This sudden turn in health seems to frequently occur around the second week, a scenario referred to as “the second week crash.” Doctors, however, aren’t sure why the second week seems to be particularly dangerous for some with COVID-19.
“It’s one of those bizarre things because it doesn’t follow any trajectory of what we know in medicine,” said Dr. Sampson Davis, an emergency medicine physician at several New Jersey hospitals. “Meaning either the person is going to chronologically, systematically progress and worsen or they’re going to chronologically, progressively move towards doing better."
In medicine, "decompensation" is a term used to describe a phenomenon in which some patients take a sudden, sharp turn for the worse.
Among some patients with COVID-19, "we don’t know why the patients decompensate as suddenly and as rapidly as they do," Davis said.
While doctors may be uncertain why the crash appears in the second week, they do have several theories as to what may be causing the crashes.
Dr. Danielle Davison, an associate professor of anesthesiology and critical care medicine and division director of the Intensive Care Unit at George Washington University, suggested these worsening symptoms may be just the progression of the disease itself. In the first week, the virus is sort of multiplying at the time when the patient has symptoms, she explained.
Then during the second week, she said, “the virus itself is traveling down the respiratory tree and reaching the lungs.”
But Davidson also said it's possible the body's immune system itself might be to blame, triggering a severe overreaction to the viral infection that results in syndrome called "cytokine storm."
Jha floated yet another potential cause for the crash.
“The virus makes it difficult for oxygen to be transported through the blood and for exchange of oxygen and carbon dioxide to happen," he said. "The situation leads to different organs failing and worsens the condition in the lung and leads to the crash.”
Davis agreed lack of oxygen leading to organ damage is a likely culprit.
“The virus is starving all the tissues and the other organs of oxygen.
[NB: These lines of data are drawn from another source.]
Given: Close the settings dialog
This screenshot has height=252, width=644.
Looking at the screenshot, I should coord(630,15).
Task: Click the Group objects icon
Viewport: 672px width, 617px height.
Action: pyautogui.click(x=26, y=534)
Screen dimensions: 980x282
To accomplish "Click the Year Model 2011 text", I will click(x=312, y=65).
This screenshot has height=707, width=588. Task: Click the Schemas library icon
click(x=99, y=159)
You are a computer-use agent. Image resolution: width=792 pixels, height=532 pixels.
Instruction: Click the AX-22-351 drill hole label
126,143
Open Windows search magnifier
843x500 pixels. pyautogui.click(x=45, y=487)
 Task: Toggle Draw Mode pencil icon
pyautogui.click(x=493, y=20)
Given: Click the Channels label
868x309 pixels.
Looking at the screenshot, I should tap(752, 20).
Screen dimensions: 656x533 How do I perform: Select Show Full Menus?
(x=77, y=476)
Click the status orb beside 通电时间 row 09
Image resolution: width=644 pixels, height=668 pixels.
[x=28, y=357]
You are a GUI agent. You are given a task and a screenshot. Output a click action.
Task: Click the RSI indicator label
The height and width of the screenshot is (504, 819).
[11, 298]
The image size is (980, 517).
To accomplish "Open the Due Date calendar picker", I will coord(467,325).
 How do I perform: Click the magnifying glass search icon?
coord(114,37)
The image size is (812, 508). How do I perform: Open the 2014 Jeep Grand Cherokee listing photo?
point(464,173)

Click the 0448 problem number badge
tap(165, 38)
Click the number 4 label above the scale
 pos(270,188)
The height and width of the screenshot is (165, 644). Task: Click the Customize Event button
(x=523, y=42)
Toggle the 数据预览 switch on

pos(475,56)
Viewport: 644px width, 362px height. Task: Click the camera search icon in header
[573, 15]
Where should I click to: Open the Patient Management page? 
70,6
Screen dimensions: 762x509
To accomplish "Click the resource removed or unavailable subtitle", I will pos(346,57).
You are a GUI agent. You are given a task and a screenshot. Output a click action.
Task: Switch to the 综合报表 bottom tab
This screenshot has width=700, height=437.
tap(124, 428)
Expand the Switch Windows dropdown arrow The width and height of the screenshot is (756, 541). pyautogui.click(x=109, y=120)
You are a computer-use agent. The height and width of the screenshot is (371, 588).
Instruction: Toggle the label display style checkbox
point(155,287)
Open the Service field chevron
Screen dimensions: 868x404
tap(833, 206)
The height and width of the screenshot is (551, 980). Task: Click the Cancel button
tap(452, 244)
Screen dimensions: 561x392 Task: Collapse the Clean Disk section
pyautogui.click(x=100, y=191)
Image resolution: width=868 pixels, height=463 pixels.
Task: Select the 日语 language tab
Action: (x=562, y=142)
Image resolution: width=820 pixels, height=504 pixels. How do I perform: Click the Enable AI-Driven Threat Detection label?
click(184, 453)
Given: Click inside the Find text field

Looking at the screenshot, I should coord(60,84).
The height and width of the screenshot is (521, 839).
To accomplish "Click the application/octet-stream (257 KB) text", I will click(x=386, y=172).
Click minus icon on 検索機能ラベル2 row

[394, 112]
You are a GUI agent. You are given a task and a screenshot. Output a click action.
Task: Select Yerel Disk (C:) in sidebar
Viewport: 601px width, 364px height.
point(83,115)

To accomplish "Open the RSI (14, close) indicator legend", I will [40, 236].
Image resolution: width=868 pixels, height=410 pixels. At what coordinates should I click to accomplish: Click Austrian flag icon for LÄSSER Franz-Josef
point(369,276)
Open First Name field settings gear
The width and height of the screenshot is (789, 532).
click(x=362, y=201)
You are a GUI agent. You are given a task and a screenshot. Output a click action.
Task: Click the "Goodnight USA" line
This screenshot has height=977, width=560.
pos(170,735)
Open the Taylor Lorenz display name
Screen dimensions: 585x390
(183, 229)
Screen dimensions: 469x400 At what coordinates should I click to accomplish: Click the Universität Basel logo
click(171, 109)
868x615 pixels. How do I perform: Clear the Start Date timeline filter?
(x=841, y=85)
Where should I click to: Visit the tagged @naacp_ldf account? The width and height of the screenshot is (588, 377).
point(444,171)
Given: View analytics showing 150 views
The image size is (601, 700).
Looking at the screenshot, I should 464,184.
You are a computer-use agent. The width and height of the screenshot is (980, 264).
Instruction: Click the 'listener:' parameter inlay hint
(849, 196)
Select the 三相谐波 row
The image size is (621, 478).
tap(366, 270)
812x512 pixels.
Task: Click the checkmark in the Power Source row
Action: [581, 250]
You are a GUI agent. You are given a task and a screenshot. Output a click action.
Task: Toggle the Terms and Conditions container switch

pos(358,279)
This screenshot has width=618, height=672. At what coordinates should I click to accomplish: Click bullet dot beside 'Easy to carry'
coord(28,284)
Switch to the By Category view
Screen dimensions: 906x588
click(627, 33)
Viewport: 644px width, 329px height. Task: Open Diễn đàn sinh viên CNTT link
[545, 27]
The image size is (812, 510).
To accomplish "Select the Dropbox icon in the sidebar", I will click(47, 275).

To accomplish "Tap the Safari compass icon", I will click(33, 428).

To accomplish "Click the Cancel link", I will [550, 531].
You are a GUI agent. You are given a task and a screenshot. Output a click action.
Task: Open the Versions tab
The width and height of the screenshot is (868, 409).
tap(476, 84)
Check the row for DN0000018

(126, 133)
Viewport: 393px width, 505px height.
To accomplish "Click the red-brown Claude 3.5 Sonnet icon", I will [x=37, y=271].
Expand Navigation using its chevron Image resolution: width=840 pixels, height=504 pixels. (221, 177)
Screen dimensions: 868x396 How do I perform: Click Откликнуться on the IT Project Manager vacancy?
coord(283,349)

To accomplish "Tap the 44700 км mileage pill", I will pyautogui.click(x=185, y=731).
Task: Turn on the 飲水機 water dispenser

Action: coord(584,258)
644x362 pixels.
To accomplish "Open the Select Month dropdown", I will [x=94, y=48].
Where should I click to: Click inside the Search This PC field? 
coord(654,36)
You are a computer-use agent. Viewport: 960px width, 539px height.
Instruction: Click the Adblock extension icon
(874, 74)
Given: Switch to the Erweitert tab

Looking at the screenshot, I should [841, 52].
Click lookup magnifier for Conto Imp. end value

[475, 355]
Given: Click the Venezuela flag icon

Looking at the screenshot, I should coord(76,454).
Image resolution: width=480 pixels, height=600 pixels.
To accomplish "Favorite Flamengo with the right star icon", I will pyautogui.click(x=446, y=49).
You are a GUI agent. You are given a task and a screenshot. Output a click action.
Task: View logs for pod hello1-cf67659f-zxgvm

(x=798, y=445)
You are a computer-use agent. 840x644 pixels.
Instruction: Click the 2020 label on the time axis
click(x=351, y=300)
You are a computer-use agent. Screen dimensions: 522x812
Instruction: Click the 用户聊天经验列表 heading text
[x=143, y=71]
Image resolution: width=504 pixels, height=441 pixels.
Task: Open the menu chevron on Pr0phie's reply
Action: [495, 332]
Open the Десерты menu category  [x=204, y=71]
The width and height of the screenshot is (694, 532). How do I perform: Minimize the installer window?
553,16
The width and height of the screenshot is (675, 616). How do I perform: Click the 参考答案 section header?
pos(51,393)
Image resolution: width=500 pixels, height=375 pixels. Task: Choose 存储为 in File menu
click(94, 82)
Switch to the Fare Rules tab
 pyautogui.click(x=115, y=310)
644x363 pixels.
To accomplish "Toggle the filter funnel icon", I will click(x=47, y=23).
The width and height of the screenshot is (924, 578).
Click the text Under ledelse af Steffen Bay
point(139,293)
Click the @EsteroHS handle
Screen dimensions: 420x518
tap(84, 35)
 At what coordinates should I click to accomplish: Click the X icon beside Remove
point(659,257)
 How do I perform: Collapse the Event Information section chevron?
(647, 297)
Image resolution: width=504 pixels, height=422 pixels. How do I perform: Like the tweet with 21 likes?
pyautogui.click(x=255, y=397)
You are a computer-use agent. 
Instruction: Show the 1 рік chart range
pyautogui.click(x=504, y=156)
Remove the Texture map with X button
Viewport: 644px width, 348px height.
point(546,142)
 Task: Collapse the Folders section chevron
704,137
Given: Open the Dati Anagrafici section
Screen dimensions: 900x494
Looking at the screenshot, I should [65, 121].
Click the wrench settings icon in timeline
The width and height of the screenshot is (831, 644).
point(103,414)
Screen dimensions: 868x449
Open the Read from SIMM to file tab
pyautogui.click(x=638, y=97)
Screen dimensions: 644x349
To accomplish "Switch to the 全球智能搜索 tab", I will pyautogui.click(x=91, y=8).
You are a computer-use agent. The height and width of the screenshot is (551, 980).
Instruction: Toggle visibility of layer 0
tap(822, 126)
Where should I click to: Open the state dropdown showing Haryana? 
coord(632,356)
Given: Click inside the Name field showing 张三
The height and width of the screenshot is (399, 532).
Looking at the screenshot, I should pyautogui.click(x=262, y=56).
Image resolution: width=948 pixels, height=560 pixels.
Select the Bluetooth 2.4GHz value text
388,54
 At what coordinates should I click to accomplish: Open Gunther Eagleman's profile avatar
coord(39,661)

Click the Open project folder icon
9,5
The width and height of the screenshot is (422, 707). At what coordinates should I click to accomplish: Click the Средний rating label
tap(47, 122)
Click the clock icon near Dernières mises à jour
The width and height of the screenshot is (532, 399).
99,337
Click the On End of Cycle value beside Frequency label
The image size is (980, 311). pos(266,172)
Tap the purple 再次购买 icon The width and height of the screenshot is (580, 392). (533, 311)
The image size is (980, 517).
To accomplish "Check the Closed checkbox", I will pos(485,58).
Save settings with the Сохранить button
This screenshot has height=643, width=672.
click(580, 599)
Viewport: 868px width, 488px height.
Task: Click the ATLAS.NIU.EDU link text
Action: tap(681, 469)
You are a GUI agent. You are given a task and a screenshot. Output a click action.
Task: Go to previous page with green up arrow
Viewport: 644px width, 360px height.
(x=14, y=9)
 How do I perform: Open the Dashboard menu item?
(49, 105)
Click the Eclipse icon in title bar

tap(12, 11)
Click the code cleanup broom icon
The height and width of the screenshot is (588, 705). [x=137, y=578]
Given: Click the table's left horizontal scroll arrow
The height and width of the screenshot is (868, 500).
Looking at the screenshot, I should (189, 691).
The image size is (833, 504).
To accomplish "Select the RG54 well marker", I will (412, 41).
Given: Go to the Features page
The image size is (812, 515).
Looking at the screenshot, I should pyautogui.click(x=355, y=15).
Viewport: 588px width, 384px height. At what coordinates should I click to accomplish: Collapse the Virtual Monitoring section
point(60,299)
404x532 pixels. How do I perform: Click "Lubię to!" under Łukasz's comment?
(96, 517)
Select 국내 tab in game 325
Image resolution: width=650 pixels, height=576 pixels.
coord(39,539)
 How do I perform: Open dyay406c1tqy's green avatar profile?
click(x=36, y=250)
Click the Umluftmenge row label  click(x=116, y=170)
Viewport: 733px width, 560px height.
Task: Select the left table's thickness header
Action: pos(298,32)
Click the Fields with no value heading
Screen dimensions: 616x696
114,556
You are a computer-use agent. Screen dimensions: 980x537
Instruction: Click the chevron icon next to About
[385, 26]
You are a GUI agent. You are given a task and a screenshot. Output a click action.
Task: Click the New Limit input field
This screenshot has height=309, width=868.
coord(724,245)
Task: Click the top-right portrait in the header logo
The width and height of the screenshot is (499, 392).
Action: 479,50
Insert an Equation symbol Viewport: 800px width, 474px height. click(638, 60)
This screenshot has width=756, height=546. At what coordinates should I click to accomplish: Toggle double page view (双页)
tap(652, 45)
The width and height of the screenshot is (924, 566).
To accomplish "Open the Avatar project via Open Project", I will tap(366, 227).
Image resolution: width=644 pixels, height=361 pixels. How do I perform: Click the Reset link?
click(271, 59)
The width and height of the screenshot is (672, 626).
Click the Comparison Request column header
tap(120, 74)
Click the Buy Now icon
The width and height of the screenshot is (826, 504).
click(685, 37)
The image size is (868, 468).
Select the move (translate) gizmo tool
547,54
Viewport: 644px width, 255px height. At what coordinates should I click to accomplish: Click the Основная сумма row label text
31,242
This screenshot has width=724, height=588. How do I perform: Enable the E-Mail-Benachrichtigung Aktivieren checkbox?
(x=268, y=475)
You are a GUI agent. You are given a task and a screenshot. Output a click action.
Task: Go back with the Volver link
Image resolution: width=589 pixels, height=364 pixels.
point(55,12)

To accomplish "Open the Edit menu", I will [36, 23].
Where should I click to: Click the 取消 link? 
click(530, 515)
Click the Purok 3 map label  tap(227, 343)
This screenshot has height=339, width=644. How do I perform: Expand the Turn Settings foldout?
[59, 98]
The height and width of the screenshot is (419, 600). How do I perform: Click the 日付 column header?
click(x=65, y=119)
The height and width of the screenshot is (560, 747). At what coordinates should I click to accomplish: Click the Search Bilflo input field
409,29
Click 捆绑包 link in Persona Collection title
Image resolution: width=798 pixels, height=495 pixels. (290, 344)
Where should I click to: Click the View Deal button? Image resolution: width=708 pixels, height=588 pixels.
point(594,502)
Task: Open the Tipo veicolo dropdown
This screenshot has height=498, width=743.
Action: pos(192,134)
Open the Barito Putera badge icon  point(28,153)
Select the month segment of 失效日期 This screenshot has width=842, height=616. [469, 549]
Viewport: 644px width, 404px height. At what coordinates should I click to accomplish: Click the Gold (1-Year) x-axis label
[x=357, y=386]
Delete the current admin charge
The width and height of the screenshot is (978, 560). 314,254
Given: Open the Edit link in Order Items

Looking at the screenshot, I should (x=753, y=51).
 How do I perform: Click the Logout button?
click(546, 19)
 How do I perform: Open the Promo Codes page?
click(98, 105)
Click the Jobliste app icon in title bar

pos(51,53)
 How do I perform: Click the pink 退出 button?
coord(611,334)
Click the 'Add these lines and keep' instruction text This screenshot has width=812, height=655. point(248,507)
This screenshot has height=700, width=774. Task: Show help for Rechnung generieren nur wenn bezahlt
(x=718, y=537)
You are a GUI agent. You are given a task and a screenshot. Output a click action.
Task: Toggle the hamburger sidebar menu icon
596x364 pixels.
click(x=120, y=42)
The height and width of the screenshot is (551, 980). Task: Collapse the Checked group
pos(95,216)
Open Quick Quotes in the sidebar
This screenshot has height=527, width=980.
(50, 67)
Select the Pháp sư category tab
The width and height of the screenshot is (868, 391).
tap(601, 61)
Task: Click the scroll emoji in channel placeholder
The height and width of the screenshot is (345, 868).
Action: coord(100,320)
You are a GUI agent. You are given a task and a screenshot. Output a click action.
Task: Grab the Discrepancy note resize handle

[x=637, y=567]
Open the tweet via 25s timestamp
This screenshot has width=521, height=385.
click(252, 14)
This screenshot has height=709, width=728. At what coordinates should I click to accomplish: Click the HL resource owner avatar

I’ve seen patients with heart attacks come in, and they have the virus and it could be that just because the heart was starved of oxygen," he said.
The same phenomenon might also be starving the brain of oxygen, leading to neurological damage in some patients, Davis added.
In addition to decreasing the oxygen available to the body, COVID-19 can also cause blood clots. The clots can travel to a patient’s heart, causing a heart attack, or travel to their brain, causing a stroke. Both can result in a rapid crash.
Separate issues like inflammation, low oxygen and blood clots resulting in decreased blood flow can each cause a crash in their own right. These issues can also work in combination to worsen health.
While it’s clear there are numerous causes of the second-week crash, doctors still can’t predict which of their patients will crash. Age may play a role, but crashes are occurring in young patients as well. Patients with underlying medical conditions such as hypertension, diabetes and obesity seem to be at higher risk.
Nevertheless, doctors are taking action, instituting new precautions to prevent the second-week crash.
“This is all a work in progress," Davis said. "It's a marathon and we’re trying to catch up with the virus and how it's impacting us and the different variations of the virus and how it presents and how it interacts."
Davison said her hospital now has a new algorithm in place to determine which patients might be good candidates for blood thinners to stave off blood clots. The hospital is also actively assessing which patients should be rotated over 24 hours in their bed positioning to help promote equal oxygen flow to all parts of the lungs.
“We’re changing things, it seems like by the hour sometimes,” she said.
Given the lingering uncertainty about this novel coronavirus and its impact on the human body, emergency room physicians are pleading with Americans to stay home to avoid the spread of this contagious disease.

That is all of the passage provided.